I got some news I’d been dreading Sunday afternoon. My youngest brother just started his junior year of high school and after all the calamity at the end of 2006 through last summer, he’s enjoyed a year of smooth and healthy sailing - there were little drawbacks, for example he’s struggled with some sports when he went back to camp, and his high school doesn’t want him to play soccer even though his doctors are fine with it - but apparently that was over. His last checkup was in March and it looked good.
A week or two ago he had an injection to help strengthen his vocal cords. He’s had one or two of those before, but this time he had some persistent pain in his neck, and just before Labor Day he had it checked out via MRI.

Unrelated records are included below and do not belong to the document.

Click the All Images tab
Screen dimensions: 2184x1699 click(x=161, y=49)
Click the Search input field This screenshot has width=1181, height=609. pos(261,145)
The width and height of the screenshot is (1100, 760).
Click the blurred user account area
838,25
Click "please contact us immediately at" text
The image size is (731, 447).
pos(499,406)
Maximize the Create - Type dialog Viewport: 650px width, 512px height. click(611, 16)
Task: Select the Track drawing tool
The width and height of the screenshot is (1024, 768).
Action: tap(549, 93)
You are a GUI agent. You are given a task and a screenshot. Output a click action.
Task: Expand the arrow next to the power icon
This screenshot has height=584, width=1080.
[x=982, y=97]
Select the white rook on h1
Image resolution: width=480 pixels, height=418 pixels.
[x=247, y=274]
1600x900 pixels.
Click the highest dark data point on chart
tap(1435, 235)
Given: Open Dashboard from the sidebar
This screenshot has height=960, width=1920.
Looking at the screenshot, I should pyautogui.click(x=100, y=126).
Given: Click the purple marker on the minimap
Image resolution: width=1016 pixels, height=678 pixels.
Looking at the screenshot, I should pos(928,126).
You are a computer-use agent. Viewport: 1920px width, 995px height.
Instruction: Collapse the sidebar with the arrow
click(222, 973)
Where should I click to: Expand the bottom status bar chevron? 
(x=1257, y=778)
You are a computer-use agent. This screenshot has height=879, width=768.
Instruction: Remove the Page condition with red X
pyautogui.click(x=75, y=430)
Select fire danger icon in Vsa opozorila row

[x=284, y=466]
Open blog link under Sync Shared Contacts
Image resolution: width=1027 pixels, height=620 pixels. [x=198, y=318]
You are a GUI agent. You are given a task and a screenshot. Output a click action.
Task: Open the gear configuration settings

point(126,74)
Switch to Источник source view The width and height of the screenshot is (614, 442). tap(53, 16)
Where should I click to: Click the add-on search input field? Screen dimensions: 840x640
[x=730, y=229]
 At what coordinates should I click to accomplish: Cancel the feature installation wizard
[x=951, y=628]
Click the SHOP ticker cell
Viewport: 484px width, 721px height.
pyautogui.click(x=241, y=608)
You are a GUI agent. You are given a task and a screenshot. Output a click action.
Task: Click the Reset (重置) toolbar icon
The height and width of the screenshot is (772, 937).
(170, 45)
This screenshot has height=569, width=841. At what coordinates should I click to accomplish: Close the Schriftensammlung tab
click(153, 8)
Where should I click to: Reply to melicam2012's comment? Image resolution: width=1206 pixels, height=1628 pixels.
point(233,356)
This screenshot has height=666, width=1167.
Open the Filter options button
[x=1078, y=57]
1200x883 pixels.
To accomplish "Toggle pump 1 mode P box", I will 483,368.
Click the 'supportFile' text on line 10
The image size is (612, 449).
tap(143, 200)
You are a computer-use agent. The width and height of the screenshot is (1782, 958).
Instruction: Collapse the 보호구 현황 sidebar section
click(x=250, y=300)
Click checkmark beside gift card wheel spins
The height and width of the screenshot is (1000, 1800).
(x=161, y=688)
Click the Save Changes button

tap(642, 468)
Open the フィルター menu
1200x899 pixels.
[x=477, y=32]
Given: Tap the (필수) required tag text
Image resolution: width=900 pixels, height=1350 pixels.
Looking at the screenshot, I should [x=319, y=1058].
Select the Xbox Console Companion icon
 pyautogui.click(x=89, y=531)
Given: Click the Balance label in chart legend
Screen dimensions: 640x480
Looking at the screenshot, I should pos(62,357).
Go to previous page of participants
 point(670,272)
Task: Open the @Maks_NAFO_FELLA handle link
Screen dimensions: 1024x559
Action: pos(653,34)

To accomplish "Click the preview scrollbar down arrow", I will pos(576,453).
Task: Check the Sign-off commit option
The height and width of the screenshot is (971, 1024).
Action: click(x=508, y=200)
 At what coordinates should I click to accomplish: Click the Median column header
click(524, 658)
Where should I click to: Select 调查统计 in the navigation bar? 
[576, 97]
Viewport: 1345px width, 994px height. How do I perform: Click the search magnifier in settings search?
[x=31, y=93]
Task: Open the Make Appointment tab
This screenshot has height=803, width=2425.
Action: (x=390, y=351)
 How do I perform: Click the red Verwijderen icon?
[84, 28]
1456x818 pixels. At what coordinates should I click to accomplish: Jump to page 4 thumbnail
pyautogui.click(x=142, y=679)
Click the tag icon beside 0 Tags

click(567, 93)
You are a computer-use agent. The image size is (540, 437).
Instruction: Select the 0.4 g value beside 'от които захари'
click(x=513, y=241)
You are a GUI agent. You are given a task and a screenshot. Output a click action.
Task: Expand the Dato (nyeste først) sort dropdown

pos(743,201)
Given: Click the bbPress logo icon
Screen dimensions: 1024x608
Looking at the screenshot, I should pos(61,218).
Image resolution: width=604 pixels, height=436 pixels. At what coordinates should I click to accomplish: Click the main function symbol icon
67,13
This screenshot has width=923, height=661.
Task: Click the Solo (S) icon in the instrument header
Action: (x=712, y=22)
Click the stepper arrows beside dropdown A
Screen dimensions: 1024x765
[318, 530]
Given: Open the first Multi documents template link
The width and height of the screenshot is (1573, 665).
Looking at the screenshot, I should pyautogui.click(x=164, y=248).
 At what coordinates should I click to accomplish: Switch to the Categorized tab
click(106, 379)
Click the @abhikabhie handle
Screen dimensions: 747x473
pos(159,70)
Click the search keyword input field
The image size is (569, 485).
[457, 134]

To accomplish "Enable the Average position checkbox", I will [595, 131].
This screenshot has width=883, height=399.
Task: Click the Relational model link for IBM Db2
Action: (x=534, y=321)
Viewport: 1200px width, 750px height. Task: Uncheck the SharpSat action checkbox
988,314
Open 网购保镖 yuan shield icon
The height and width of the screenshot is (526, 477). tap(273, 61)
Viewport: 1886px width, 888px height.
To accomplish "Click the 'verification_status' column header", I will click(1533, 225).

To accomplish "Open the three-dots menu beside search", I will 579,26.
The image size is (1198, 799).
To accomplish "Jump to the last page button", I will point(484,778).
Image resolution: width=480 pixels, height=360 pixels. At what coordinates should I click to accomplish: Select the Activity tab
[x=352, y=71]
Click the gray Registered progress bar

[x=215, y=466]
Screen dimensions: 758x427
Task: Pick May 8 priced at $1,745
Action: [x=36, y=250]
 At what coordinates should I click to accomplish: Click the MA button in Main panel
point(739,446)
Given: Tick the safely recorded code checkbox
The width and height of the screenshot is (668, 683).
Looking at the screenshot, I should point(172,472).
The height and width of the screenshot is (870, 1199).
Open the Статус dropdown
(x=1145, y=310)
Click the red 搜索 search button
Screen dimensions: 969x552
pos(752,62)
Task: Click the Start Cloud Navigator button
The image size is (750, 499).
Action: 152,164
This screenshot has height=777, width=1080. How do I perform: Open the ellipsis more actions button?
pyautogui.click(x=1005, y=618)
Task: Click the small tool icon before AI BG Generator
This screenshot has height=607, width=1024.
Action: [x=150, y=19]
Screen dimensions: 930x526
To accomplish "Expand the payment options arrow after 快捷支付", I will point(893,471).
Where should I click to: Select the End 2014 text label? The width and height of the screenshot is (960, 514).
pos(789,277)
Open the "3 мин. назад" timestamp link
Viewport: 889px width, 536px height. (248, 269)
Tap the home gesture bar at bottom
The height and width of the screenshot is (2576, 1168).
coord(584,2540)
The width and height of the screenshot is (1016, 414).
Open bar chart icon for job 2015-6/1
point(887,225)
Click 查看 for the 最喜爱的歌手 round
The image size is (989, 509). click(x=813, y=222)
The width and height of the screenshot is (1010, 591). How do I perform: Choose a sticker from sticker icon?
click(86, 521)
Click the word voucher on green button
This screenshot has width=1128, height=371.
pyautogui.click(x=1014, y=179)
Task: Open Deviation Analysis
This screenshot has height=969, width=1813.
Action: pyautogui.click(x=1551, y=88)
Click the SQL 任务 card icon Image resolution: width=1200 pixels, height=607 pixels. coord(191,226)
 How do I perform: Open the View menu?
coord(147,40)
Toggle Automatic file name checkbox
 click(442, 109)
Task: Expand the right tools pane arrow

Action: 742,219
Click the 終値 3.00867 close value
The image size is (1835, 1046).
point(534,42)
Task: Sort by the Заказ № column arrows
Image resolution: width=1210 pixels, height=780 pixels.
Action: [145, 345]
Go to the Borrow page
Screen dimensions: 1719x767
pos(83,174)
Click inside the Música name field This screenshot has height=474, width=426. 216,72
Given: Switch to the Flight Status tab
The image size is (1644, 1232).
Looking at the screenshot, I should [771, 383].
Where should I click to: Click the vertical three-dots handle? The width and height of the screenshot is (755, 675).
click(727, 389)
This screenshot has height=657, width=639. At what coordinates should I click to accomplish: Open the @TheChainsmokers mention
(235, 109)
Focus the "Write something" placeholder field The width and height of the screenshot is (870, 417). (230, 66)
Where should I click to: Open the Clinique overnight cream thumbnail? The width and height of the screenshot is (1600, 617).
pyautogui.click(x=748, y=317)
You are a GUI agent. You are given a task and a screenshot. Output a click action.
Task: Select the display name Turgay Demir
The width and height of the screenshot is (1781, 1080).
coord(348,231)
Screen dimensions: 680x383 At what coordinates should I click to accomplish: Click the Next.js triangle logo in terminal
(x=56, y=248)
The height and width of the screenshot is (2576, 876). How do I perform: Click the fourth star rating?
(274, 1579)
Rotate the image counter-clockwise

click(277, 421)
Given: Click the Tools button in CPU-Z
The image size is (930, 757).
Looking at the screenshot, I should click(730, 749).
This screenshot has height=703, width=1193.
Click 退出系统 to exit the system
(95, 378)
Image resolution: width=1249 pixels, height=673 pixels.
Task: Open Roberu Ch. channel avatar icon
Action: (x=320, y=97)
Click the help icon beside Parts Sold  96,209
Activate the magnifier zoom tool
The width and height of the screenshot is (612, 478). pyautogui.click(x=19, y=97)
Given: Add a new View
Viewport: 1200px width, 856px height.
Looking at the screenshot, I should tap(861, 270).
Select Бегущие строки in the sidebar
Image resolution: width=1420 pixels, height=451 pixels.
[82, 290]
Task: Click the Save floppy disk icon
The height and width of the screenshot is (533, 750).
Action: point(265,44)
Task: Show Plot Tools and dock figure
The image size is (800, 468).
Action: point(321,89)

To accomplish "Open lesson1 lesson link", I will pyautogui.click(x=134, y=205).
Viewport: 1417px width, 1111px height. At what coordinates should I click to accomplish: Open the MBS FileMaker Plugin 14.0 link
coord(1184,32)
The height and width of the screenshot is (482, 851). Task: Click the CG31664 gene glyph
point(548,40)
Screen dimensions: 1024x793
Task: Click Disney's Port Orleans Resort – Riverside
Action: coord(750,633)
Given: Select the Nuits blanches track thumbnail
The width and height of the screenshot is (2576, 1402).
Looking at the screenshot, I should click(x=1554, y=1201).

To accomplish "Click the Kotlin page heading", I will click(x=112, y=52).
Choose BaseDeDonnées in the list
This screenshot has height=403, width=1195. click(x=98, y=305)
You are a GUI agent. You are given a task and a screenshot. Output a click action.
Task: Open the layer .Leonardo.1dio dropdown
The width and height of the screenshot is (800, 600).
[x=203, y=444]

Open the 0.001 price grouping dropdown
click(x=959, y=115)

He doesn’t know this yet, but they found a mass. He’ll be in for testing tomorrow, but for now we’re forced to assume it’s chordoma cells. Not inside his skull this time, but somewhere behind his right ear in an area that was not irradiated when he was in Boston. I guess a surgery wouldn’t be nearly as dangerous or complicated, but if I learned anything from his time in the hospital, it’s that you never know with this stuff.
Oh, and I said he doesn’t know yet. He doesn’t. My parents have kept this quiet for about a week and a half. My mom’s reasoning was that he would only have worried and they wouldn’t be able to tell him anything other than “we’re going in for tests,” so she decided not to tell him until sometime today. It might be before I get out there, it might not, but either way I’ll visit tonight for whatever support I can give.
It’s weird to say this is the worst part, but I think the worst part is that on some level I’m forced to acknowledge that if I had to do this all again, I probably could. It’s bad because in some way that’s an admission that we might not ever be free of this particular kind of sludgy craziness that comes with hospitals and surgeries and illness. If we have to go back there I hope it’s not for long.
I’ve occasionally wondered how things were going for your brother and I’m sorry to hear that you’re facing these worries again. I definitely hope for the best possible outcome for him and wish strength to your family.
Oh no, not again. Just NOT fair. I saw the thread title and my heart sank. My very best wishes go out to you and all the positive thoughts and vibes I can generate.
Please know that your brother has a lot of people pulling for him. And for you. I offer any comfort or general pissed-offed-ness I can.
I lurked during most of the p2p era, but I’ve followed your brother’s difficulties. I’m crossing my fingers for him, certainly; I’m also going to attempt to send you a PM.